Where Electrifying Isn't

You really need to look at the numbers to appreciate that we’re a long way from electrifying home heating. And I do mean a long way.

According to the latest American Community Survey data, which the Census Bureau published less than two weeks ago, forty-one percent of homes used electric utility service for heating in 2021. Forty-six and a half percent used natural gas utility service instead.

Forty-one percent electric heat to forty-six and a half percent natural gas heat. That’s the mix. However, …

Almost half the homes with electric heat were rentals. Of all the homes in the country that were owned, only about a third had electric heat.

Which matters since nearly two-thirds of the hundred twenty-eight million homes in the U.S. are owned. As many as forty-three million owned homes used gas service for heating last year.

Of the electric heated owned homes, they’re overwhelmingly in the south. Here’s what the numbers say.

Two-thirds of them nationwide are in the south. Indeed, less than ten million electric heated owned homes aren’t in the south. Spread across the northeast, midwest and west regions.

In the northeast, only eleven percent of owned homes used electric service for heating. In the midwest it was sixteen percent. In the west, it was twenty-eight percent.

The numbers are more extreme in major cities beyond the south. In the New York metro area, just three hundred twenty-eight thousand homes are electric heated owned. That’s out of nearly five million homes in total, counting both owned and rentals.

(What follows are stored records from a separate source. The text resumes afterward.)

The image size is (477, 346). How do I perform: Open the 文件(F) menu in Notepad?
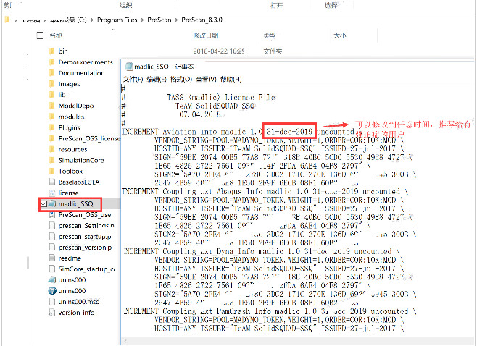(x=133, y=79)
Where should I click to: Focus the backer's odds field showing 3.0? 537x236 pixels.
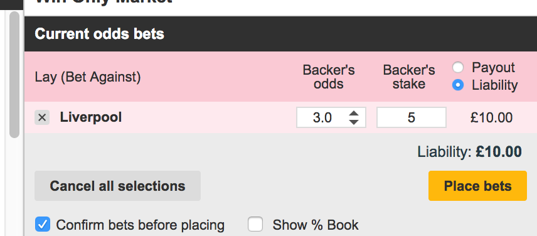pyautogui.click(x=331, y=117)
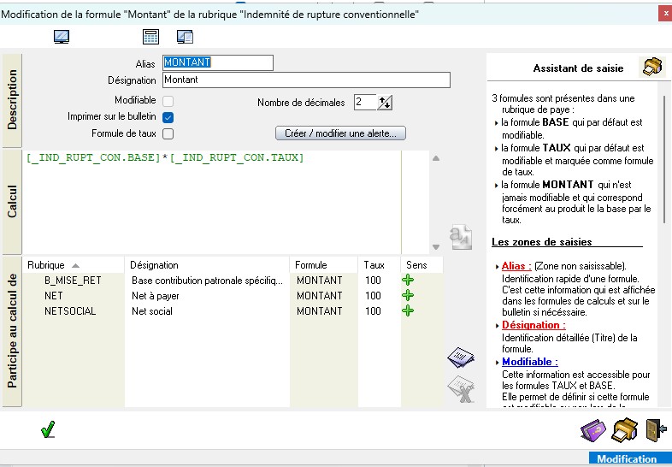Select the NETSOCIAL row in the table
Viewport: 672px width, 467px height.
tap(70, 311)
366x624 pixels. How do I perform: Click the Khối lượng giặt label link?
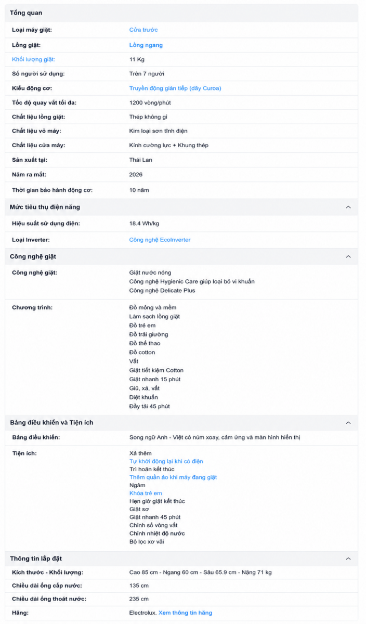[33, 59]
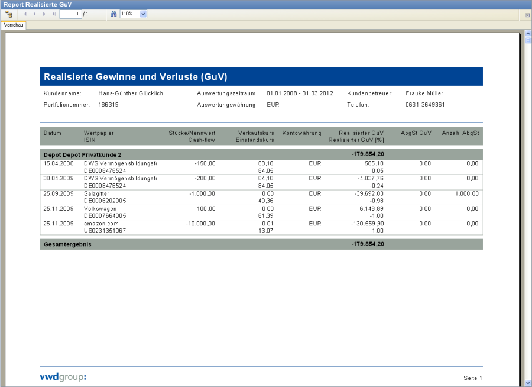Go to the previous page arrow
The width and height of the screenshot is (532, 387).
34,14
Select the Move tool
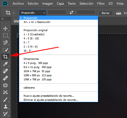The width and height of the screenshot is (127, 118). [5, 29]
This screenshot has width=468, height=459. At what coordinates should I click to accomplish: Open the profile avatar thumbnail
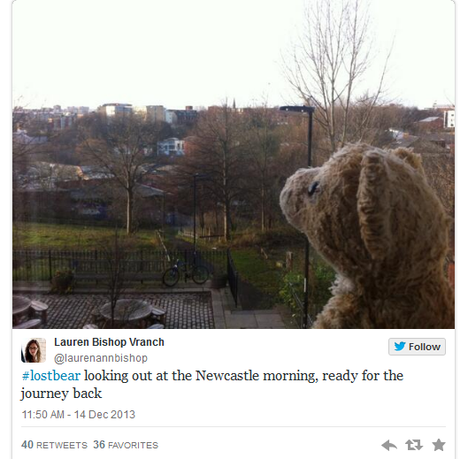(34, 350)
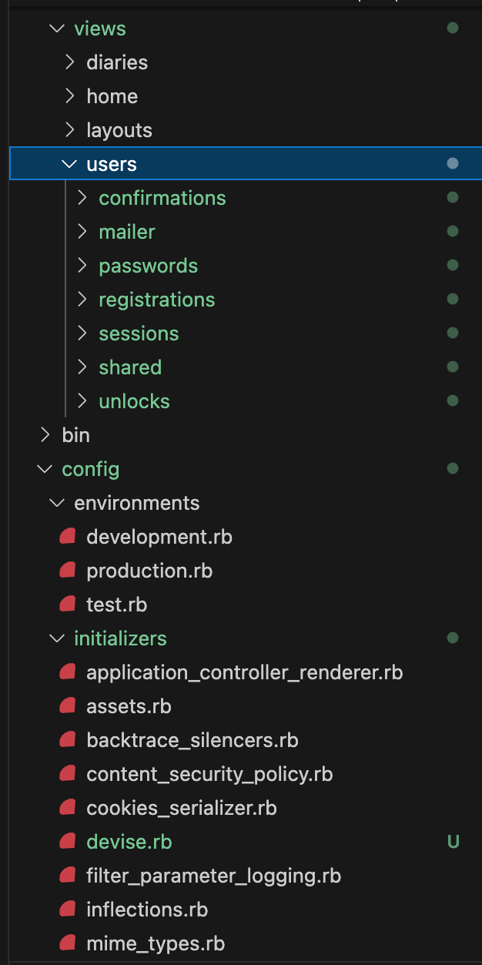Click the green dot next to sessions folder
This screenshot has width=482, height=965.
click(x=453, y=333)
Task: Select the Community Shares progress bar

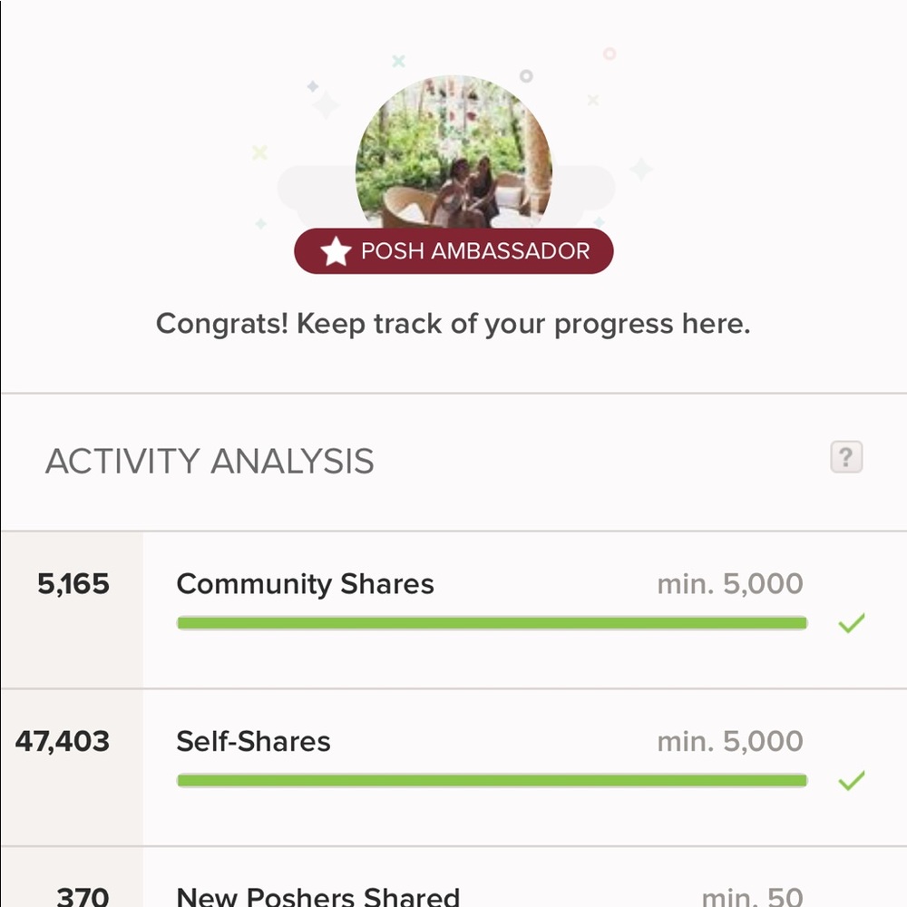Action: [492, 623]
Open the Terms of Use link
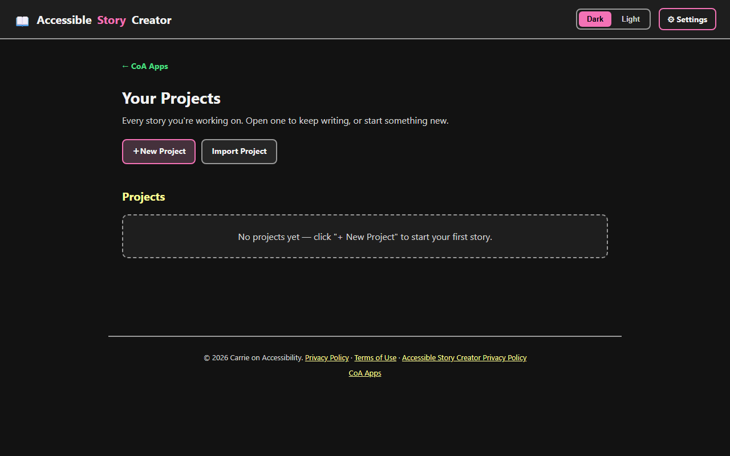730x456 pixels. click(375, 357)
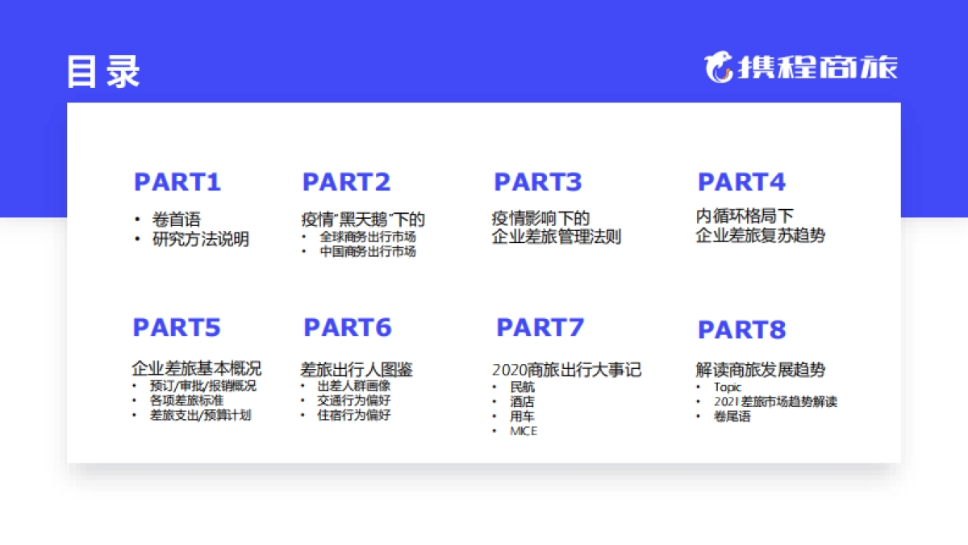Open the PART5 section heading

(177, 328)
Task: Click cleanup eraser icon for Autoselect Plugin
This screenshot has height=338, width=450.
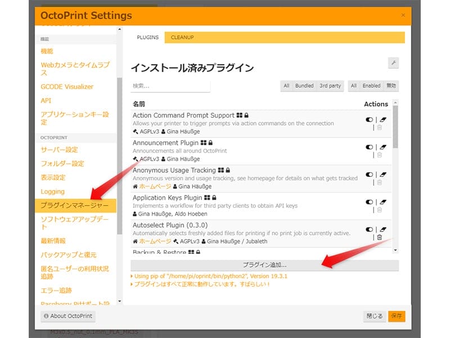Action: (383, 229)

In the Chicago metro area, about two hundred thousand homes are electric heated owned. That’s out of three million homes in total, again counting both owned and rentals.

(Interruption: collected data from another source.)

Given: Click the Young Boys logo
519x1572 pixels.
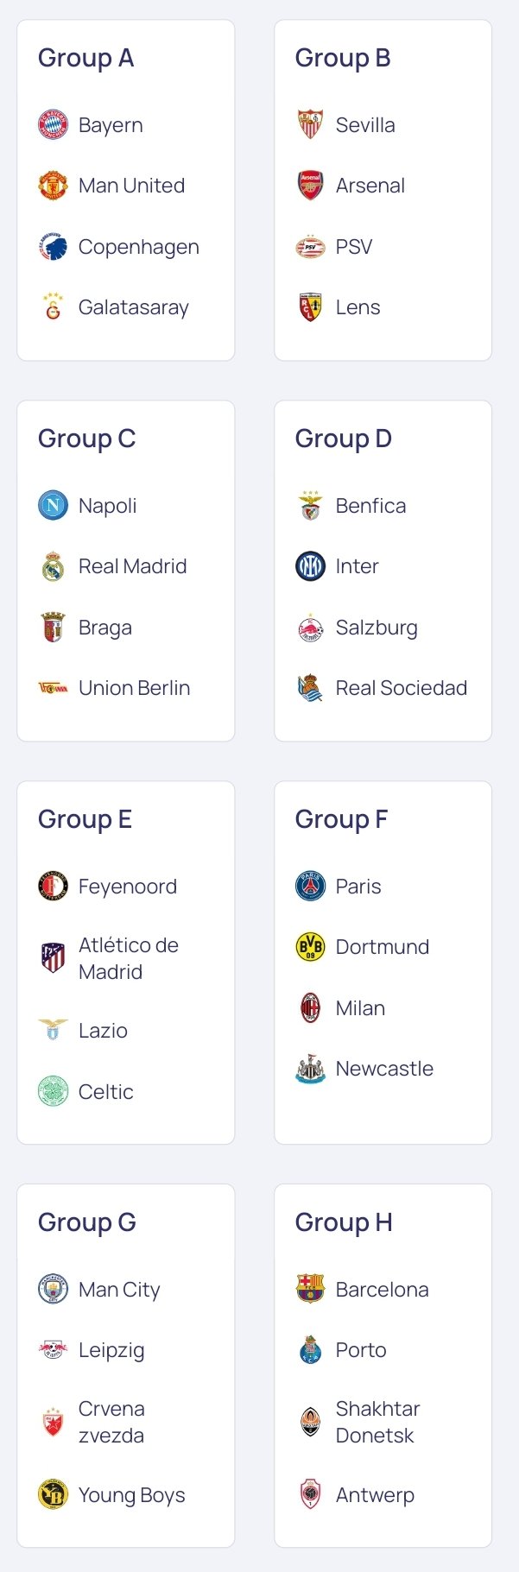Looking at the screenshot, I should (53, 1495).

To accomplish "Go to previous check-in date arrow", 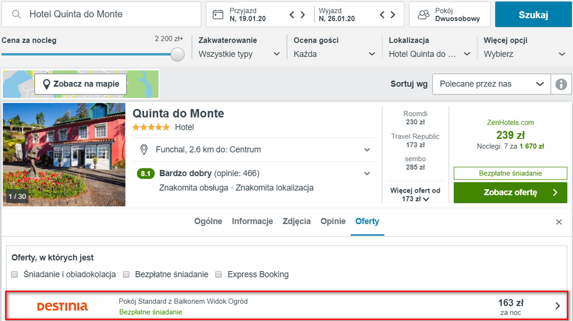I will (x=292, y=14).
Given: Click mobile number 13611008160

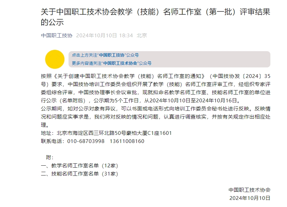Looking at the screenshot, I should pyautogui.click(x=127, y=141).
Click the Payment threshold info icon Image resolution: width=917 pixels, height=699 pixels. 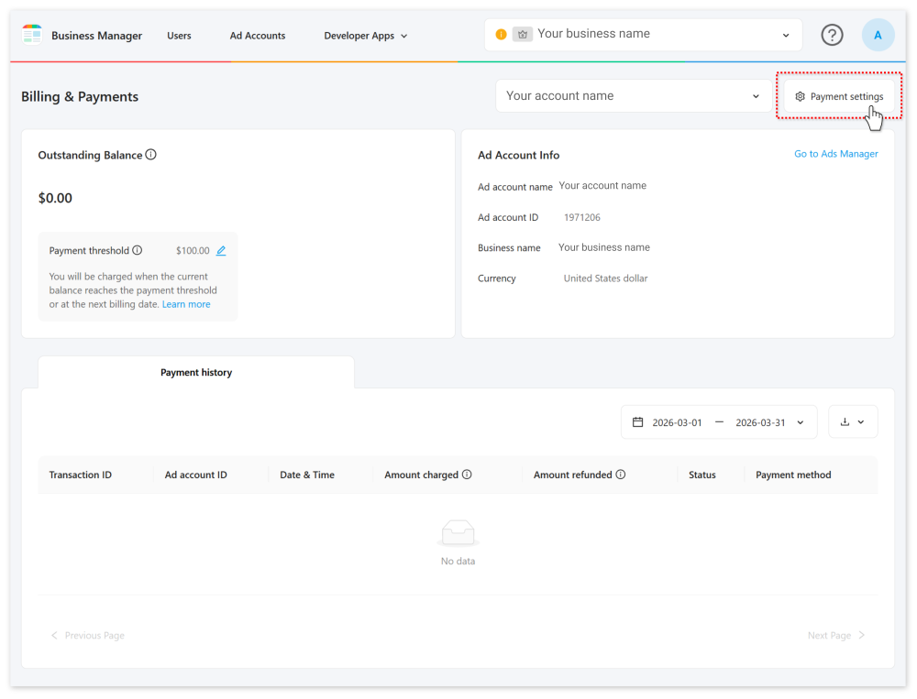coord(138,250)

Now let’s further illustrate the point, about the slow electrification of home heating.

In 2010, around two hundred six thousand owned homes in the New York metro area used electric service for heating. By 2021, as we said, this number was three hundred twenty-eight thousand. So, in eleven years, the electric heated owned homes grew by just a hundred twenty-two thousand. That’s a drop in the bucket.

Yes, electrified home heating is increasing nationally. But this is primarily because of new homes in the south.

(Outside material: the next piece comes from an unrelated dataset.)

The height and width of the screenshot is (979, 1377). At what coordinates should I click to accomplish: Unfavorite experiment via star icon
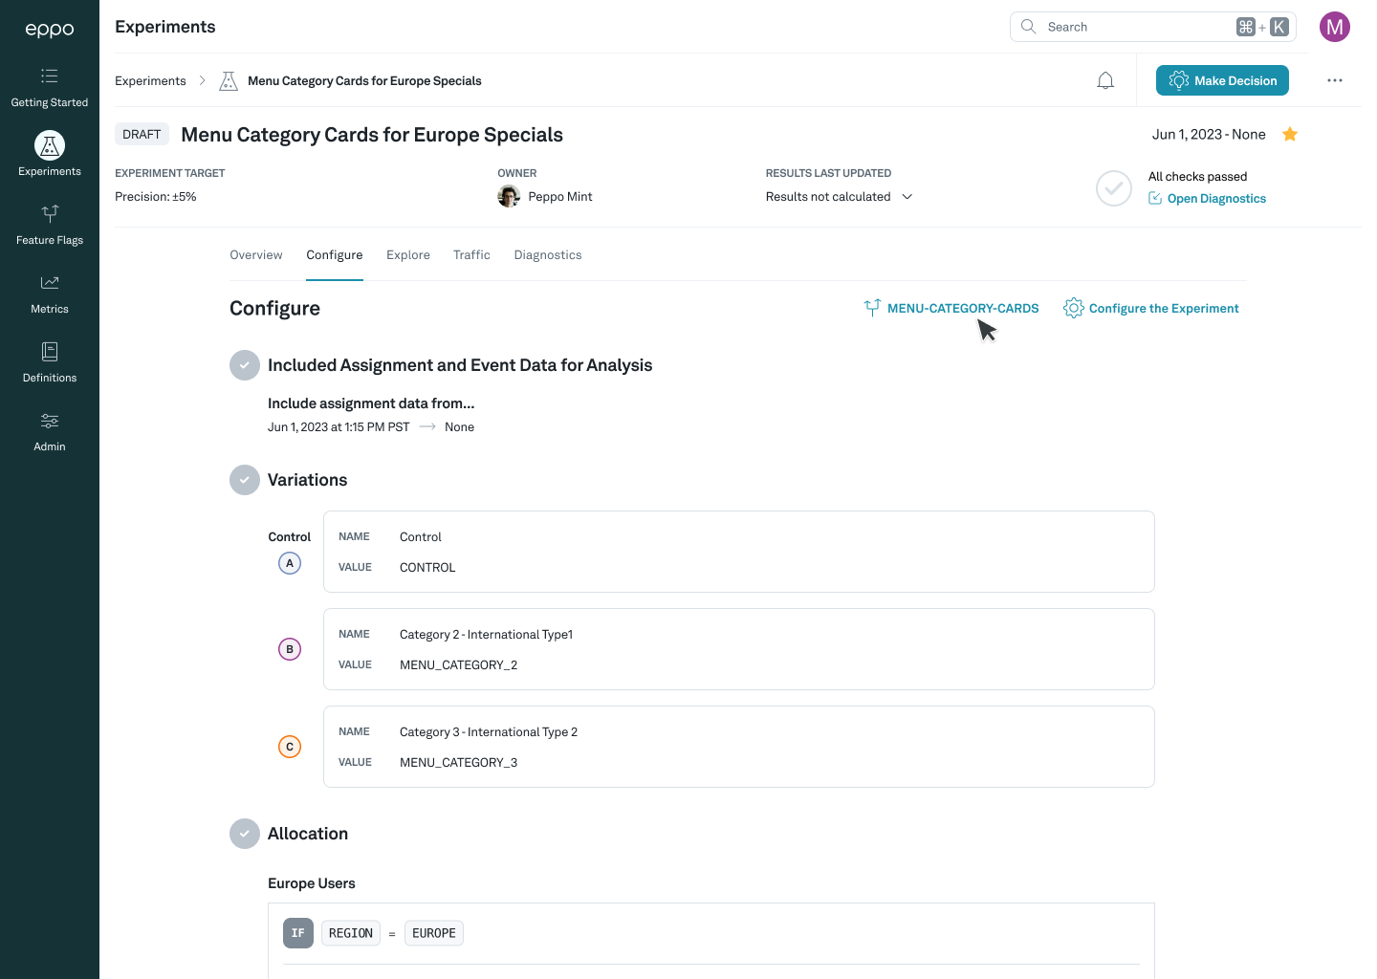click(1290, 135)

For example, of the new single-family homes completed in 2021, three hundred twenty-six thousand had heat pumps. Eighty-nine percent of those however were in the south. The remaining eleven percent were spread across the northeast, midwest and west regions.

At the same time, in 2021, four hundred seventy-four thousand new single-family homes completed had natural gas forced-air furnaces. With the greatest number of these in the west, and good amounts in the midwest and northeast, as well as the south of course.

There were just over a hundred thousand new single-family homes completed in 2021 with electric forced-air furnaces. Not a surprise that these were mostly in the south.

Heating Cities

According to the American Community Survey data for 2021, which the Commerce Department also recently released, just eleven percent of the homes in the Detroit metro area heat with electric utility service. In both the Chicago and New York metro areas, it’s only fifteen percent. It’s sixteen percent in the Pittsburgh metro area, seventeen percent in the Cleveland metro area, and eighteen percent in both the Boston and Minneapolis metro areas. In the Milwaukee metro area, it’s twenty percent.

In these eight northeast and midwest metro areas alone, there are well over thirteen million homes that heat with natural gas utility service. And more than one and a half million homes that heat with fuel oil.